次の路地を曲がったら、港が目に入り、状況が理解できた。
石の桟橋の上では、大勢の見るからに漁師っぽい荒くれ者たちが戦っていた。相手はスケルトンである。
素手で荒くれ者たちへ殴りかかっているが、弱そうだ。棍棒を持った荒くれ者たちが次々と砕いていく。
「小石アタック!」
セイントリングを小石に変えて、ピッチャーアイは一体のスケルトンへと投げつける。豪速球はスケルトンの頭を砕き、聖なる力で浄化される。
「スケルトンだな。いつものステータスなんだぜ」
「たしかステータスは5、鍛えている荒くれ者なら倒せるレベルでつか。聖なる力か魔法、魔法武器でないと倒すのは大変そうでつが」
粉々になるまで荒くれ者たちはスケルトンたちを砕いていた。重労働なのは間違いなく、疲れた表情をしている。なので、突如として純白の光に包まれて消えた様子を見て驚いてもいた。

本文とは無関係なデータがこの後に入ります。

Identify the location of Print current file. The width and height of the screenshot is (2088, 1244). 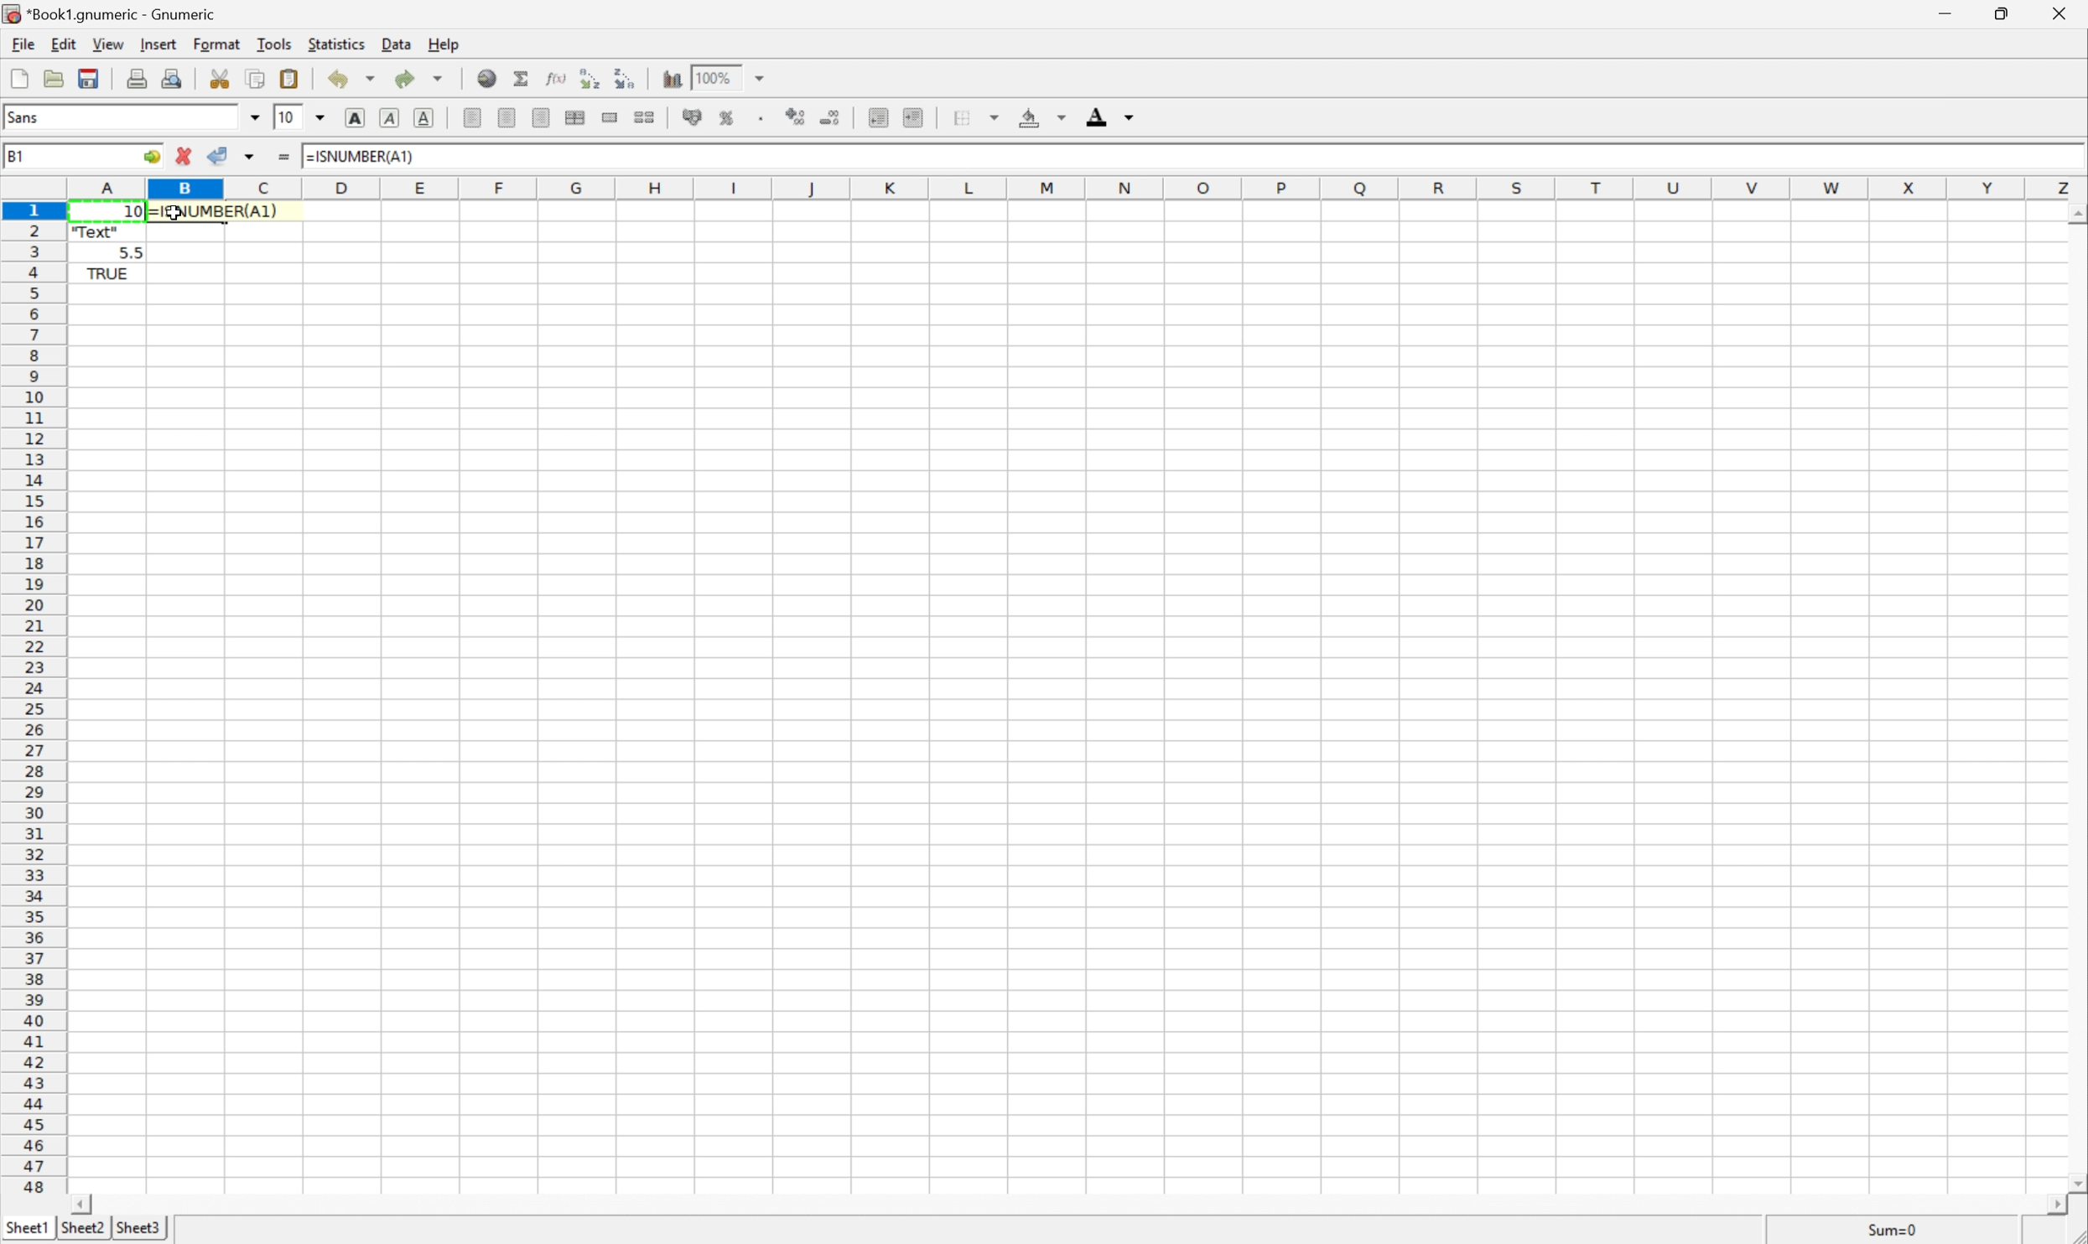
(138, 79).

「お爺さんを南部戦線に送ったのは失敗でちたね。海に幽霊船なんてテンプレでちたのに」
「あの程度なら社長なら楽勝だろ?」
チョッチョッと小鳥が囀るような可愛らしい舌打ちをする幼女へと妖精が尋ねてくるが、そういう問題ではないのだ。スケルトンを倒すのは面倒なのであるからして。雑魚だし、ドロップもないし、ドロップがそもそもないし。
「最後のドロップがないのは社長のせいだぜ」
「あ〜、あ〜、聞こえなーい。それにしても幽霊船ってあれでつか?」
10隻程のボロいいかにも沈みそうな小舟が港に停泊していた。なんか朧気な感じなので幽霊船なのだろうが。
「そうだな。あれじゃしょぼいよな。幽霊船っぽいけど」
「これじゃ、皆はウザイと思うだけでつね。絶対に母艦があると思うのでつが。そこらへんの漁師を捕まえて聞いてみましょー」
幽霊船にはお宝があるよねと、期待しながらその手に聖なる力を溜め込みつつ、黒幕幼女はスケルトンを退治しに桟橋へと進むのであった。